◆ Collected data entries

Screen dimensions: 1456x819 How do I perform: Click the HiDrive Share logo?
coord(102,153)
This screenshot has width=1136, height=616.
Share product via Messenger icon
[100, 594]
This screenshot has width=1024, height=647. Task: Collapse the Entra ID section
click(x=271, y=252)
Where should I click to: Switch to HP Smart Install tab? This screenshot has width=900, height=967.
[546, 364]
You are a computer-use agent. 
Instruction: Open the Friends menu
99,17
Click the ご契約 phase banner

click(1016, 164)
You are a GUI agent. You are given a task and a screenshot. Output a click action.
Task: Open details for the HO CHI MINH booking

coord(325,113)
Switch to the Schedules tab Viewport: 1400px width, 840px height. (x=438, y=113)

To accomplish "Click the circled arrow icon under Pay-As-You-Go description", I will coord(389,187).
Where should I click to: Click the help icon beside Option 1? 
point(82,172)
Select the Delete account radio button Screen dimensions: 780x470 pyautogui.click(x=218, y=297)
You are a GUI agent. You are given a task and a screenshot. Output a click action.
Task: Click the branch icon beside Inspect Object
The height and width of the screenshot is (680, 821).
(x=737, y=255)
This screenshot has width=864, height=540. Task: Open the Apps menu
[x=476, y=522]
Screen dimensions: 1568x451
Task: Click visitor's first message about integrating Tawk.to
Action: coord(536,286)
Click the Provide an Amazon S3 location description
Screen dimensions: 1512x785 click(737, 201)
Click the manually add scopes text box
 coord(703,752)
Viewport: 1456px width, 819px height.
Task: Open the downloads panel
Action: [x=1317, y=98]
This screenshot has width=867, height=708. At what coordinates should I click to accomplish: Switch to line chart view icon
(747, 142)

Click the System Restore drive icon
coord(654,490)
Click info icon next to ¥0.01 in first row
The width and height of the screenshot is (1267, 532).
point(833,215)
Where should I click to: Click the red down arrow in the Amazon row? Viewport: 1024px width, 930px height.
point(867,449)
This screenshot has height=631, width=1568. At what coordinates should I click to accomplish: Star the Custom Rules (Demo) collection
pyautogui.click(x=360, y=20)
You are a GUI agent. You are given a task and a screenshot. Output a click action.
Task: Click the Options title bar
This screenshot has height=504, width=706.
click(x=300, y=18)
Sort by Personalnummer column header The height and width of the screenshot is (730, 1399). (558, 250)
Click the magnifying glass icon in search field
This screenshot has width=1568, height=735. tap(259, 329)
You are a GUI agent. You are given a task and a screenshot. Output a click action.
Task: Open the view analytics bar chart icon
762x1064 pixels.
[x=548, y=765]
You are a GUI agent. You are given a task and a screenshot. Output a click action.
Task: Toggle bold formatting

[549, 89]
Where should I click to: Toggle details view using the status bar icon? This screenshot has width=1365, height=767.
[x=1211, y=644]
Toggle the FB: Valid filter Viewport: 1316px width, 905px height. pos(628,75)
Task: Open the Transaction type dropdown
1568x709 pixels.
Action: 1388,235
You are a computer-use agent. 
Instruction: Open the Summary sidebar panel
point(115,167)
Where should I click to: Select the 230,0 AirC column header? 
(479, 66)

◆ Task to complete
The whole of the data is to be returned with every line intact.

◆ Solved problem
Screen dimensions: 1456x819 How do I perform: Click the HiDrive Share logo?
coord(102,153)
This screenshot has width=1136, height=616.
Share product via Messenger icon
[100, 594]
This screenshot has width=1024, height=647. Task: Collapse the Entra ID section
click(x=271, y=252)
Where should I click to: Switch to HP Smart Install tab? This screenshot has width=900, height=967.
[546, 364]
You are a computer-use agent. 
Instruction: Open the Friends menu
99,17
Click the ご契約 phase banner

click(1016, 164)
You are a GUI agent. You are given a task and a screenshot. Output a click action.
Task: Open details for the HO CHI MINH booking

coord(325,113)
Switch to the Schedules tab Viewport: 1400px width, 840px height. (x=438, y=113)

To accomplish "Click the circled arrow icon under Pay-As-You-Go description", I will coord(389,187).
Where should I click to: Click the help icon beside Option 1? 
point(82,172)
Select the Delete account radio button Screen dimensions: 780x470 pyautogui.click(x=218, y=297)
You are a GUI agent. You are given a task and a screenshot. Output a click action.
Task: Click the branch icon beside Inspect Object
The height and width of the screenshot is (680, 821).
(x=737, y=255)
This screenshot has width=864, height=540. Task: Open the Apps menu
[x=476, y=522]
Screen dimensions: 1568x451
Task: Click visitor's first message about integrating Tawk.to
Action: coord(536,286)
Click the Provide an Amazon S3 location description
Screen dimensions: 1512x785 click(737, 201)
Click the manually add scopes text box
 coord(703,752)
Viewport: 1456px width, 819px height.
Task: Open the downloads panel
Action: [x=1317, y=98]
This screenshot has width=867, height=708. At what coordinates should I click to accomplish: Switch to line chart view icon
(747, 142)

Click the System Restore drive icon
coord(654,490)
Click info icon next to ¥0.01 in first row
The width and height of the screenshot is (1267, 532).
point(833,215)
Where should I click to: Click the red down arrow in the Amazon row? Viewport: 1024px width, 930px height.
point(867,449)
This screenshot has height=631, width=1568. At what coordinates should I click to accomplish: Star the Custom Rules (Demo) collection
pyautogui.click(x=360, y=20)
You are a GUI agent. You are given a task and a screenshot. Output a click action.
Task: Click the Options title bar
This screenshot has height=504, width=706.
click(x=300, y=18)
Sort by Personalnummer column header The height and width of the screenshot is (730, 1399). (558, 250)
Click the magnifying glass icon in search field
This screenshot has width=1568, height=735. tap(259, 329)
You are a GUI agent. You are given a task and a screenshot. Output a click action.
Task: Open the view analytics bar chart icon
762x1064 pixels.
[x=548, y=765]
You are a GUI agent. You are given a task and a screenshot. Output a click action.
Task: Toggle bold formatting

[549, 89]
Where should I click to: Toggle details view using the status bar icon? This screenshot has width=1365, height=767.
[x=1211, y=644]
Toggle the FB: Valid filter Viewport: 1316px width, 905px height. pos(628,75)
Task: Open the Transaction type dropdown
1568x709 pixels.
Action: 1388,235
You are a computer-use agent. 
Instruction: Open the Summary sidebar panel
point(115,167)
Where should I click to: Select the 230,0 AirC column header? 
(479, 66)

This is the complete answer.